DRAMA Lars-Ole Walburg inszeniert „Corpus Delicti“ von Juli Zeh in Hannover als Science-Fiction-Comic

Bereits im ersten Bild macht Lars-Ole Walburg klar, dass er Juli Zehs Albtraumvision einer Gesundheitsdiktatur für gar nicht so weit entfernt von unserer gesellschaftlichen Realität hält. Große marmorne Steinquader verschließen das Bühnenportal. Videobilder aus dem Hannover von heute flimmern darüber. Menschen huschen durch die Stadt. Ihre Körper schimmern in verschiedenen Farben, aufgenommen von einer Art Wärmebildkamera – es gibt keine Intimsphäre mehr, der gläserne Bürger, er ist bei Walburg keine 2084-Vision, sondern Realität.

Das ist für den Leiter des Schauspiels Hannover Grund genug, um Zehs in den letzten Jahren ziemlich abgehangenes Stück zurück auf die Bühne zu holen. Es ist ein moralisierendes Werk um eine junge Frau, die der Selbstmord ihres Bruders antreibt, sich mit dem diktatorischen Gemeinwesen anzulegen. Der Schauplatz ist ein Staat, in dem die perfekte genetische Gesundheit das höchste Rechtsgut ist, hinter dem alle anderen, wie zum Beispiel das auf Privatsphäre, zurücktreten müssen. Das Zerrbild einer gleichgeschalteten Gesellschaft, in der vom Journalisten bis zur Richterin alle an einem Strang ziehen, ist mit vielen Klischees beladen.

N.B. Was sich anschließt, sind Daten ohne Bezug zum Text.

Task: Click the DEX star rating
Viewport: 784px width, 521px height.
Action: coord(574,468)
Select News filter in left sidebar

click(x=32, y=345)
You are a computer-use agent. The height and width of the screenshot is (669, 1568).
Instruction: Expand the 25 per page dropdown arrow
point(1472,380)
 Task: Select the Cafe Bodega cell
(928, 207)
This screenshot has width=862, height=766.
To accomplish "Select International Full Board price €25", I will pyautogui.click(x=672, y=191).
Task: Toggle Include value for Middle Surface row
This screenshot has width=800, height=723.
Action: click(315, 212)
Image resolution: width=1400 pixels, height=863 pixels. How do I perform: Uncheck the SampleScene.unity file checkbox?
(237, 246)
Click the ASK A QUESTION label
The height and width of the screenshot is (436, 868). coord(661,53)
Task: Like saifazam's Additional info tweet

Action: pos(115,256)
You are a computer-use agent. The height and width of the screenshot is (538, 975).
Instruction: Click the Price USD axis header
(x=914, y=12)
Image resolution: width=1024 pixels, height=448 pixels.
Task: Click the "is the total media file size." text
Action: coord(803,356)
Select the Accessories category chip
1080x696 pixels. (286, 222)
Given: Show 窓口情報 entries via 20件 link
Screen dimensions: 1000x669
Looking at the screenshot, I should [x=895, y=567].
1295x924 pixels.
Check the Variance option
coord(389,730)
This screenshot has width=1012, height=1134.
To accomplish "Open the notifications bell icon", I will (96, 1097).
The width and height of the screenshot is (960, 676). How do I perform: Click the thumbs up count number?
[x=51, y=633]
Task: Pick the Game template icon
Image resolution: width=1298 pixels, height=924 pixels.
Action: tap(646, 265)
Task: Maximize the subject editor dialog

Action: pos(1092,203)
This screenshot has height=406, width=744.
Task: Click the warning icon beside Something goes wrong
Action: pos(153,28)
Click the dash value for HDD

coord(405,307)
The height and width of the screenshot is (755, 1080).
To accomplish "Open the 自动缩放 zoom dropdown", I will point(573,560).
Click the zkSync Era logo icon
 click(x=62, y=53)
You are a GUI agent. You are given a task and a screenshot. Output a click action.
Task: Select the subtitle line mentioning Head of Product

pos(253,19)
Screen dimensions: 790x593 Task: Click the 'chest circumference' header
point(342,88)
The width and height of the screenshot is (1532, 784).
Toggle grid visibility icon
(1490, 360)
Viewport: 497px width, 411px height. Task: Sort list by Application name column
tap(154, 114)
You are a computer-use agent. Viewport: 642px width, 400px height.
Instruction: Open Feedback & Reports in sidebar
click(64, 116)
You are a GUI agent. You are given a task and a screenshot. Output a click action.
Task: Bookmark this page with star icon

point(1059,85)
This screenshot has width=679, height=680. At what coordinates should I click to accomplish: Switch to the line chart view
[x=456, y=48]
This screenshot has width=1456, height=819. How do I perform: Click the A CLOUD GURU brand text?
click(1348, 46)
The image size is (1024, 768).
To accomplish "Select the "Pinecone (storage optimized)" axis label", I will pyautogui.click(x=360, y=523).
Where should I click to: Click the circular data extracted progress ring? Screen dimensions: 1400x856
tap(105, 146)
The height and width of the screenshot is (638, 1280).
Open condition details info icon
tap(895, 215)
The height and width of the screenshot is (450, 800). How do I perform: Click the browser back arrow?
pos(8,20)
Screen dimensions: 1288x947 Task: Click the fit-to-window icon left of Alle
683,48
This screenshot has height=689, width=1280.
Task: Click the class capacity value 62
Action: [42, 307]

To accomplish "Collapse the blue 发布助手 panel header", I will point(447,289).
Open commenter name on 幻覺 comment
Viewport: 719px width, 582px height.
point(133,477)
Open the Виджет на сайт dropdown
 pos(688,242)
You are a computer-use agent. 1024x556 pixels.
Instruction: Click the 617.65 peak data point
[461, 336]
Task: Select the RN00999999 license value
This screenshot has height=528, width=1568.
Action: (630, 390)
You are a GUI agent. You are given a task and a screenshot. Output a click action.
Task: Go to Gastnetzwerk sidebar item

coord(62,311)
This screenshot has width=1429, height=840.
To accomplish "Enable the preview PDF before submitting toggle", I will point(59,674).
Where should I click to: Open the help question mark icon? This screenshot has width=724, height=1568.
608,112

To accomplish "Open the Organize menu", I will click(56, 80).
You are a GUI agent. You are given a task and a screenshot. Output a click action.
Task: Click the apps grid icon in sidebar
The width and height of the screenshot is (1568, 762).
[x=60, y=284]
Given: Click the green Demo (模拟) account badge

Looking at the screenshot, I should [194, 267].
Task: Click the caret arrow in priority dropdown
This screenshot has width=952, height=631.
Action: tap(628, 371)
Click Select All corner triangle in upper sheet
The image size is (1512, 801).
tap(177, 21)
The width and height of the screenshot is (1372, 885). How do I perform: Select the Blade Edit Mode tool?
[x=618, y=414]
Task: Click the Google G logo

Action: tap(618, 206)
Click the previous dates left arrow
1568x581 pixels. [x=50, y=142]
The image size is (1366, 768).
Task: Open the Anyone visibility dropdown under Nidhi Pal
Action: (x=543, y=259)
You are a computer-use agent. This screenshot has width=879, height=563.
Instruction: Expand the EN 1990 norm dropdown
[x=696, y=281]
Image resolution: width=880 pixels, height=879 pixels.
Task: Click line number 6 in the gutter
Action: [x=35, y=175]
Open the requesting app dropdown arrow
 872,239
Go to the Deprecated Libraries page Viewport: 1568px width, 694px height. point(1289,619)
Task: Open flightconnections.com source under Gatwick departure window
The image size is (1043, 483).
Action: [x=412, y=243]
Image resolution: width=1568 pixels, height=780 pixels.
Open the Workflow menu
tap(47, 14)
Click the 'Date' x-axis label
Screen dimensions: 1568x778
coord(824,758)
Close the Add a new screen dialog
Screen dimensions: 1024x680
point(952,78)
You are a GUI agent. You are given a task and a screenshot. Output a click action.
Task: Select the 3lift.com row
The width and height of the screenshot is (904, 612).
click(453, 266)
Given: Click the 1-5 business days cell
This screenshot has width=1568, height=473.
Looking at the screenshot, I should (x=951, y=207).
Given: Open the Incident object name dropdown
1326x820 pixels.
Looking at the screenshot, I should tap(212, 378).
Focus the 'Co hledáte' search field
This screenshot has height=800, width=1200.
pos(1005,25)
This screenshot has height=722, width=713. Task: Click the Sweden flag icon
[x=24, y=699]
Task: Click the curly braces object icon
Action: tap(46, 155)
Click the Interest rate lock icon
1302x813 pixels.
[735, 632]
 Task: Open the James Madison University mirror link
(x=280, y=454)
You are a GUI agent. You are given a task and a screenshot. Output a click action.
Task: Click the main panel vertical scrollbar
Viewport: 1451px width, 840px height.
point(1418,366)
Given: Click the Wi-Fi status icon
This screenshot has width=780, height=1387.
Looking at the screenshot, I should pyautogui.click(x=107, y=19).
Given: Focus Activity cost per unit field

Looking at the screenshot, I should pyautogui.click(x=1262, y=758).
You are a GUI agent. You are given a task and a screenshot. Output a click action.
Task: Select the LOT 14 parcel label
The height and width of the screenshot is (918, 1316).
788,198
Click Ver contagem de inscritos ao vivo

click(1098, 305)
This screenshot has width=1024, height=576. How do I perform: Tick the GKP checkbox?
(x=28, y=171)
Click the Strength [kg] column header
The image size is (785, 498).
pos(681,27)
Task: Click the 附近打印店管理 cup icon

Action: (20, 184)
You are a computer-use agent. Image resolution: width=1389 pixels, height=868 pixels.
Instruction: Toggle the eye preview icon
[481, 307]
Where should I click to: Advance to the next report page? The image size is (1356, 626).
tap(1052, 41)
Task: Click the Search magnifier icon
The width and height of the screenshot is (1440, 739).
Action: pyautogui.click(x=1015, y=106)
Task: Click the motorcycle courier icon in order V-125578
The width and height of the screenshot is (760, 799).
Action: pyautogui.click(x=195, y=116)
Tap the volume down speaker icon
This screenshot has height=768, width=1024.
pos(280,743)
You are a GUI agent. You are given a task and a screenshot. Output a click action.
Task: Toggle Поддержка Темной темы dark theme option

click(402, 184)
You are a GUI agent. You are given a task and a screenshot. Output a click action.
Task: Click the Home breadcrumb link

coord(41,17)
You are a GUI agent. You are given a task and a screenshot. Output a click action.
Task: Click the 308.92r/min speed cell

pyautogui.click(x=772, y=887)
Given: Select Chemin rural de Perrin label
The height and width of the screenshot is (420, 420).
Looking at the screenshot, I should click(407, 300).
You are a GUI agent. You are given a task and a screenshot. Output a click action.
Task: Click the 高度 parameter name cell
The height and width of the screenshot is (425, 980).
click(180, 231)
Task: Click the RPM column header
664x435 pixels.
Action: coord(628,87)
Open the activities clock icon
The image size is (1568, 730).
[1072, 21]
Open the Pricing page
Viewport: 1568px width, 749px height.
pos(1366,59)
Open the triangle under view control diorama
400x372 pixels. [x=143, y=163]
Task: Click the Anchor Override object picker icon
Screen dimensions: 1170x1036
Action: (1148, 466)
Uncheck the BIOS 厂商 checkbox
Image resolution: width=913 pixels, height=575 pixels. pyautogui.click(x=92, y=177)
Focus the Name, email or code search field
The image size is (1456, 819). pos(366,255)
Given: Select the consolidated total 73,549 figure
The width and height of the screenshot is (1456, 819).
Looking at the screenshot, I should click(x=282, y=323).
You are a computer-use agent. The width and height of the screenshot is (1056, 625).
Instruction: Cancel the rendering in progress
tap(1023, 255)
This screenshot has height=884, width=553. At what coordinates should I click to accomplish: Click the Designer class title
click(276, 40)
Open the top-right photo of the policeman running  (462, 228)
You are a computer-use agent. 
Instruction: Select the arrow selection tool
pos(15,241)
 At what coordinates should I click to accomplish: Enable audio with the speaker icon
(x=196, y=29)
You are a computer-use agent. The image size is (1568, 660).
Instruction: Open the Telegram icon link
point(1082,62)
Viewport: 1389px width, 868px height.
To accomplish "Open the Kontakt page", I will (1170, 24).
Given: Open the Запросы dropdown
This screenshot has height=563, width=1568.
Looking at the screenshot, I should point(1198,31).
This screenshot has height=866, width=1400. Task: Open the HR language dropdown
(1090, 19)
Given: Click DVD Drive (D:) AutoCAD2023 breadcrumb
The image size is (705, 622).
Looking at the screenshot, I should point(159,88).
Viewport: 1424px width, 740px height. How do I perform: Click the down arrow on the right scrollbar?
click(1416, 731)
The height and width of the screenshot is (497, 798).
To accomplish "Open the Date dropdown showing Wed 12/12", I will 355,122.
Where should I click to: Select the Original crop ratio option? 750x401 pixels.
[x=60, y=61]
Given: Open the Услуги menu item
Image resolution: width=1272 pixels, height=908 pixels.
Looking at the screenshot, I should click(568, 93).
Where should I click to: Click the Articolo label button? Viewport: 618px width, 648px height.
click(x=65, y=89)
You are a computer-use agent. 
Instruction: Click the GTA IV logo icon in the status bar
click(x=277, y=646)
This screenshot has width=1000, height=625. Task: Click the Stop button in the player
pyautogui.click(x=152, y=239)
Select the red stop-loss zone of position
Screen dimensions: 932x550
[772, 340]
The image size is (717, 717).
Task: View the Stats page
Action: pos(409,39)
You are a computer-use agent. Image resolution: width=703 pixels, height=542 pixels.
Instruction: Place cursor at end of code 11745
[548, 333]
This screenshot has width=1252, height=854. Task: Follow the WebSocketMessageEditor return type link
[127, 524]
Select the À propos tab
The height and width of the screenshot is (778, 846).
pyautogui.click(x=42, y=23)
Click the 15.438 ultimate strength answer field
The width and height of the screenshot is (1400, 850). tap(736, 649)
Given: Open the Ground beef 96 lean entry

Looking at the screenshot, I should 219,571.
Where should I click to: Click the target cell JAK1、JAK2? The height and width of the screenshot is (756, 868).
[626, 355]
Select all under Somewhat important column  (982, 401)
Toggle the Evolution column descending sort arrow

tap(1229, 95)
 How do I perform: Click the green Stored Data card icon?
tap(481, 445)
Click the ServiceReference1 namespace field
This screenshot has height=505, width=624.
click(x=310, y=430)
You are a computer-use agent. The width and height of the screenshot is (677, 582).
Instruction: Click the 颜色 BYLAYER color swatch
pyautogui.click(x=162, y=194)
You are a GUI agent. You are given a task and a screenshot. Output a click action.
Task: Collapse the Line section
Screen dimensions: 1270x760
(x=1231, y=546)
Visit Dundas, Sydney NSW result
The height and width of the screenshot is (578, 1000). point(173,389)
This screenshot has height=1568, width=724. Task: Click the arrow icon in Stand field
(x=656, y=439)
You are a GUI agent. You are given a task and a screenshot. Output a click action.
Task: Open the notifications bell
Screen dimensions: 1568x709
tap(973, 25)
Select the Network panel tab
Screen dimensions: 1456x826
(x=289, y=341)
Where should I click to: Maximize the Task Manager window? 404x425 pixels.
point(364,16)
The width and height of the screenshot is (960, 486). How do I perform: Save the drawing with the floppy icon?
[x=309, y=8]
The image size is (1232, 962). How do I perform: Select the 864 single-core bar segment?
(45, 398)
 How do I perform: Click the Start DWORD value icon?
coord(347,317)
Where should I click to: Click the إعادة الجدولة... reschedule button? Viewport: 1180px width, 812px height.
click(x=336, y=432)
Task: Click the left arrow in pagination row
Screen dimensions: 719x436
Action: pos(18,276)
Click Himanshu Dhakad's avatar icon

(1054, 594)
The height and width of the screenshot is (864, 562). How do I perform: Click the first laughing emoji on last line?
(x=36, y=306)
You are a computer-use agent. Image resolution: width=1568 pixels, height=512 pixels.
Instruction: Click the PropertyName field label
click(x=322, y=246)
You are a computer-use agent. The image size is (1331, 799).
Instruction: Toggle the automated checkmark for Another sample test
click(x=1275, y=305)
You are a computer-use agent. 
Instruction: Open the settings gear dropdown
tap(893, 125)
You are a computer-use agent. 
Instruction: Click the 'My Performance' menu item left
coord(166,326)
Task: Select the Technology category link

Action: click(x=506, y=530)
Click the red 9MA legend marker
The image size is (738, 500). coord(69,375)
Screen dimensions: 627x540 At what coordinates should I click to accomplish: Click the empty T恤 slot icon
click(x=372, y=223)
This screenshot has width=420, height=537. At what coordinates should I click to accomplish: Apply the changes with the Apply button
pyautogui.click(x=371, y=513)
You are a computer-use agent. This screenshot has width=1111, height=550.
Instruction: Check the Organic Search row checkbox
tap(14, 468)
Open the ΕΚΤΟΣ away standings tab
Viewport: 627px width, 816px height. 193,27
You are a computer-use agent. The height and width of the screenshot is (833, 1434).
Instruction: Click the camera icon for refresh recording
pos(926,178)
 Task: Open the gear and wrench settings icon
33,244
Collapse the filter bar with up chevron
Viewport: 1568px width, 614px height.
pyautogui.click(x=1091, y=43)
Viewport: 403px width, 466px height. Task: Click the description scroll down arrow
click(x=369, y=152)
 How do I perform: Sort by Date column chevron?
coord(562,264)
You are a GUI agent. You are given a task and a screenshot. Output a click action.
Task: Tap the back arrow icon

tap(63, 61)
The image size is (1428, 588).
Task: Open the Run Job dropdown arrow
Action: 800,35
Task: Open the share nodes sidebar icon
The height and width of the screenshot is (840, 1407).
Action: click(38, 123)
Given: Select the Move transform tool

Ziemlich wenig Substanz, dafür ordentlich gut gemeinte, aber wenig differenzierte Systemkritik.

Walburg nimmt das ernst und baut daraus eine Art Comic-Version einschlägiger achtziger Jahre Science-Fiction-Thriller. Die Marmorwand kracht nach hinten, dafür wird in der Mitte eine Art Rohr installiert (Bühne: Kathrin Frosch). Mia Holls (Rebecca Klingenberg) steriles Apartment mit runden Wänden und Sofa droht beständig zu kippen und ins Rollen zu geraten. Ihr fragiler Halt in dieser Gesellschaft wird durch die Rückkehr ihres untoten Zombie-Bruders (Sebastian Grünewald) bedroht, der immer wieder seine Unschuld beteuert. Und durch das Insistieren der schnittigen, karrieregeilen Richterin (Sarah Franke). Pflichtverteidiger Rosentreter (Sebastian Schindegger) sieht im beigefarbenen Sakko und mit Langhaarmähne zwar aus wie ein Öko von gestern, hat aber zum Schluss auch nicht den Mut, Mia wirklich zu verteidigen. Die endet in der Folterzelle als Märtyrerin, so kann das gehen, wenn man als Einzelne die Interessen der Gemeinschaft infrage stellt.

Zum Schluss tritt der tote Bruder noch in den Publikumsraum und postuliert: „Das ist doch alles schon passiert“ und „Werden wir uns fragen, warum wir nichts unternommen haben, als wir noch konnten?“, als ob wir auch im Hannover 2014 kurz vor der Errichtung einer absolutistischen Diktatur stünden.

Was diese Pop-Revue mit unserer gesellschaftlichen Realität zu tun hat, bleibt im Dunkeln. Der Programmheftverweis auf Edward Snowdens Enthüllungen, die zeigten, „dass wir längst in einer ähnlich umfassenden Kontrolle angekommen“ seien wie im Stück, offenbart einen peinlich-undifferenzierten Blick auf die gesellschaftliche Wirklichkeit und das deutsche Rechtssystem. So wie überhaupt der ganze Abend wirkt wie eine große gesellschaftskritische Attitüde, die sich die Mühe spart, sowohl in der Fiktion im Stück als auch in der Wirklichkeit ins Detail zu gehen, es uns dafür aber mit viel Musik hübsch unterhaltsam macht. Das Schauspiel Hannover, das es einst verstand, mit Hüttendörfern auf dem Ballhof-Vorplatz geschickt und konkret das Establishment der Landeshauptstadt zu provozieren, ist mit diesem Abend im flachen, künstlerischen Mainstream angekommen. Und tut mit der banalen Botschaft, dass Diktatur irgendwie blöd ist, wirklich niemandem mehr weh!